2月26日(土)
【エスタード・デ・サンパウロ紙二十五日】ルーラ大統領は二十四日、公式訪問先のエスピリト・サント州ヴィトーリア市で行われた記者会見で、カルドーゾ前大統領は汚職を働いたが、進言した有力閣僚メンバーには口外するなと「口止め」を行ったと発言し、周囲を驚かせた。
この爆弾宣言に対し、前大統領が所属するブラジル社会民主党(PSDB)は「一国の長として無責任な発言」だと猛反発し、告訴も辞さないとの態度を表明した。与党内でも何を今更と困惑の表情を隠せないでいる。
大統領によると、大統領に就任した矢先に、信頼できる閣僚メンバーの一人から民営化に伴い汚職の疑いがあるとの進言があったという。これに対し大統領は「ここだけの話として」口外は避けるよう命じた。腑に落ちない進言者に対しては、加えて「未亡人と結婚した場合、その両親と子供の面倒を見る義務がある。

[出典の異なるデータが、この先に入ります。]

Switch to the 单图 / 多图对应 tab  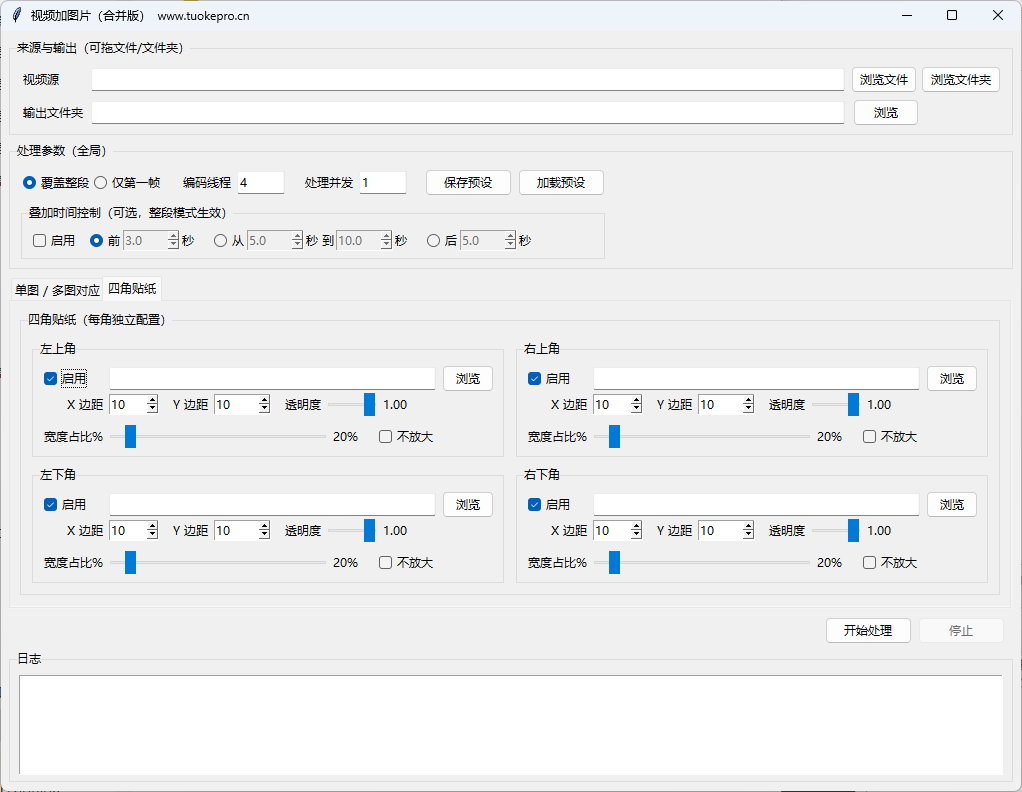pyautogui.click(x=57, y=290)
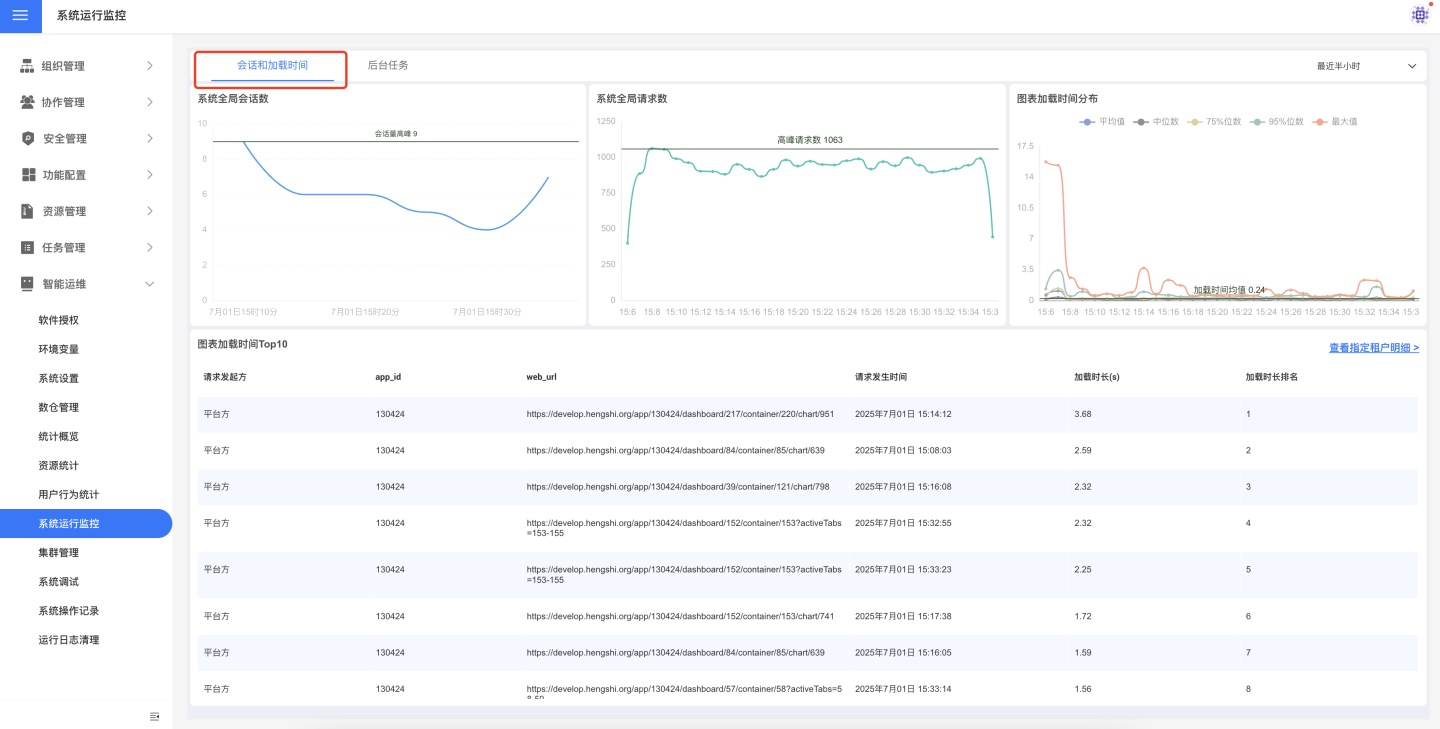The image size is (1440, 729).
Task: Switch to the 后台任务 tab
Action: tap(387, 66)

たとえそのうちの一人が犯罪者であろうとも」と諭したエピソードも披露した。
また批判は前政権にとどまらず、歴代の大統領は目先の政策にとらわれるため一代限りの施政で終わっているとし、一九八六年のクルザードプランや一九九四年のレアルプランは、経済成長のチャンスだったにもかかわらず一代限りで終わったのが良い例だと指摘し、二十年先あるいは三十年先を見据えるべきだと語った。

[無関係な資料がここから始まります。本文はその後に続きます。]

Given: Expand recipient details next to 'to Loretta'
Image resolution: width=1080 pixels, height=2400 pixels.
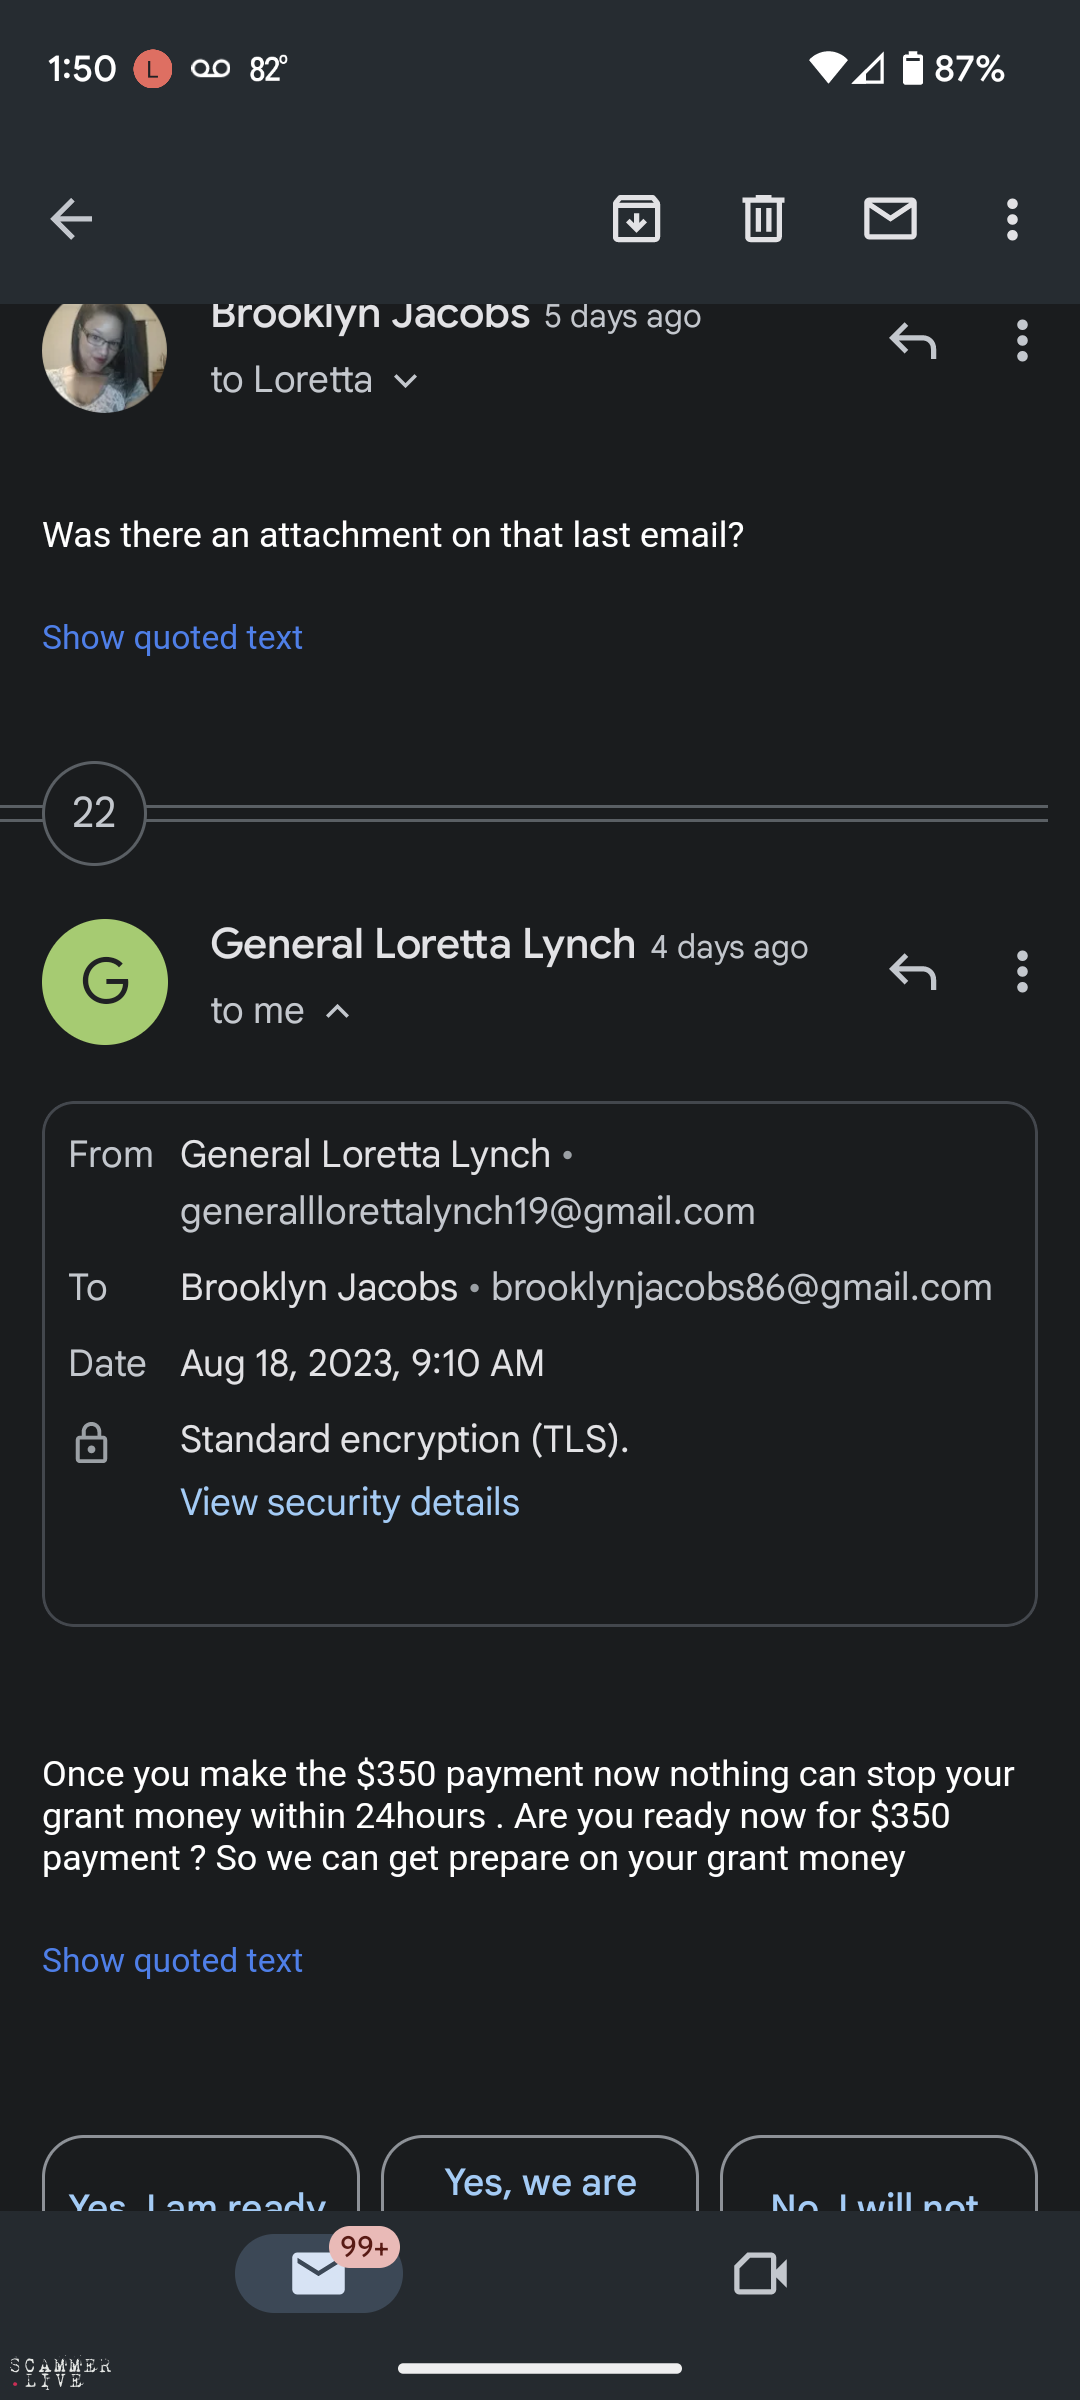Looking at the screenshot, I should 406,381.
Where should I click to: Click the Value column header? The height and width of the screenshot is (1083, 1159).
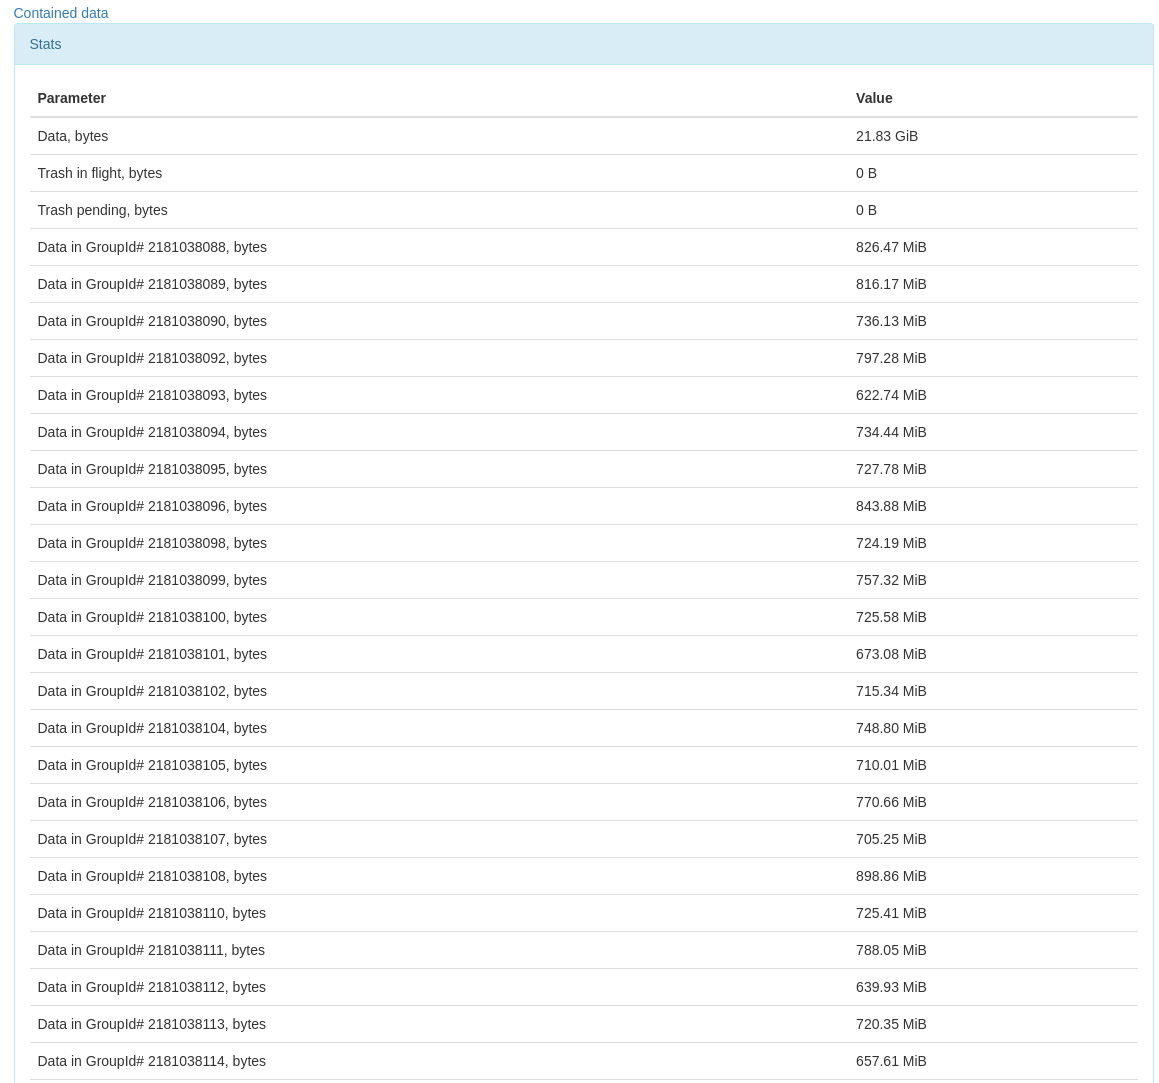[874, 98]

怪奇炎はとまらず、北東部地方の開発もないがしろにしたとし、現政権が注力しているバイオディーゼル計画、サンフランシスコ流域開発、トランスノルデスチーノ(横断道路)は全て北東部に集中していると強調した。これを例えて、「母親が二人の子供のうち病弱の方をより面倒見るのは当り前のこと」だと揶揄した。
これに対し野党側は一斉に反発、PSDBは問題の汚職の立証を迫るとともに告訴する構えを見せている。国会リーダーはインピーチメント(政治追放)に発展しかねない由々しき問題だとしている。いっぽうでブラジル弁護士会(OAB)は、汚職の疑惑があったなら、その時点で法務省に調査を命じるのが常識だとの見解を示している。

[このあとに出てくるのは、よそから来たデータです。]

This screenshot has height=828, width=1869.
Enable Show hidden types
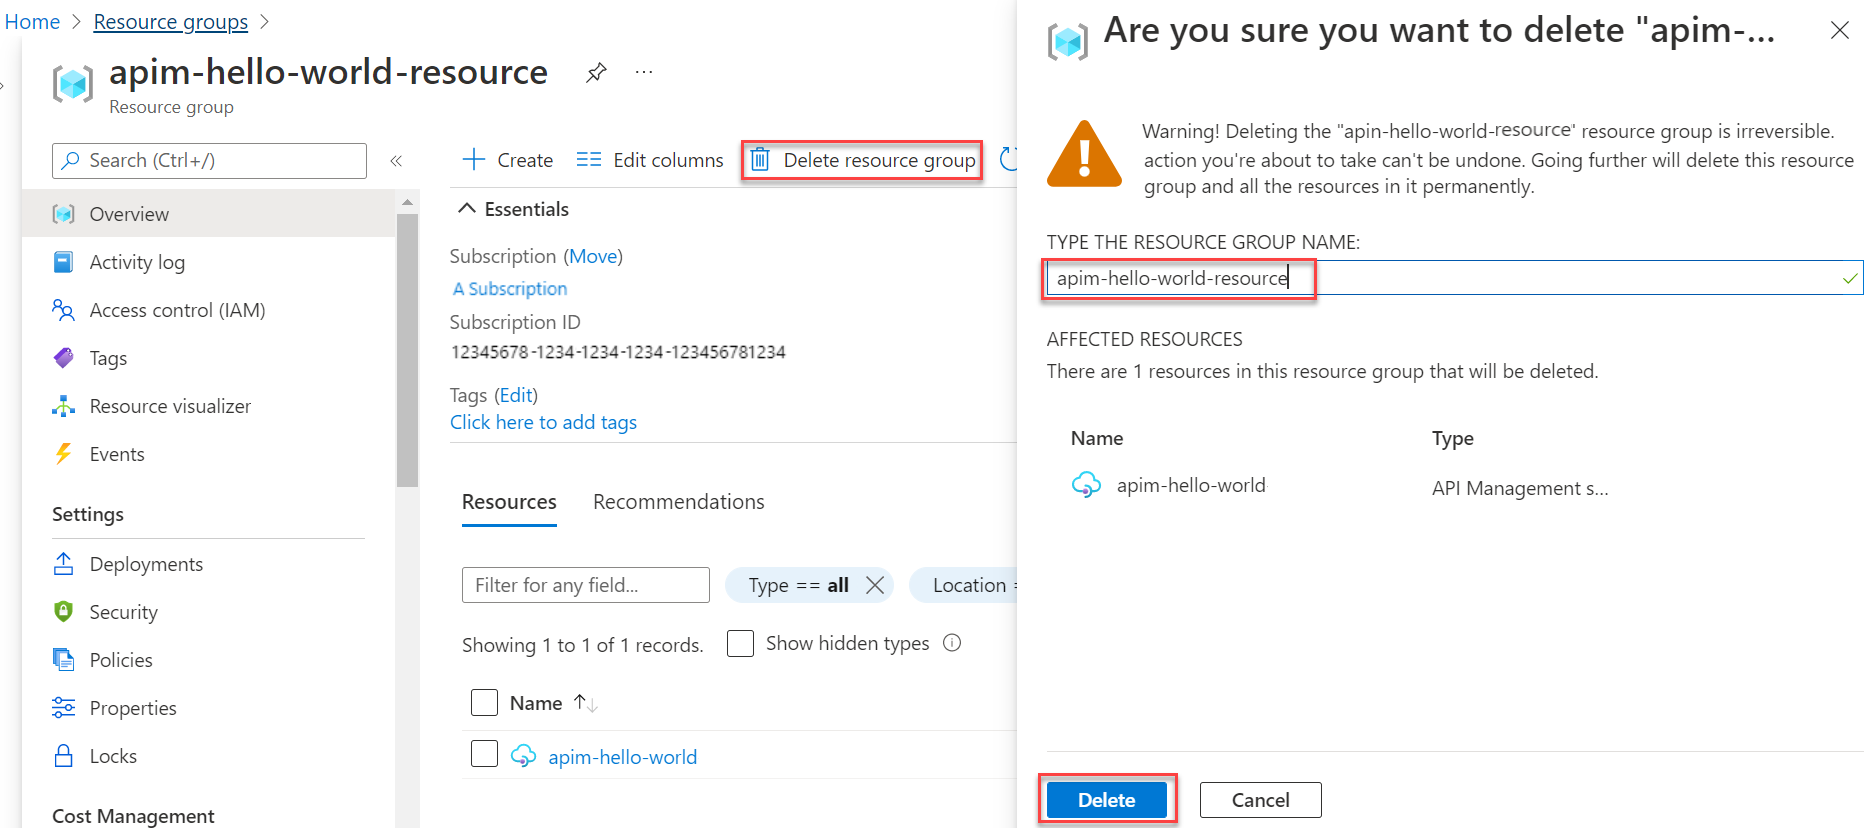(740, 643)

「進言」を認めている社会経済開発銀行(BNDES)のレッサ前総裁は、大統領の発言はオーバーだとして、民営化に際し同行内で書類の不備や不良債権が滞納し経営危機に直面しているとは進言したが、汚職には触れていないと明言した。汚職は検事の管轄で私の職権外だとし大統領の発言を否定した。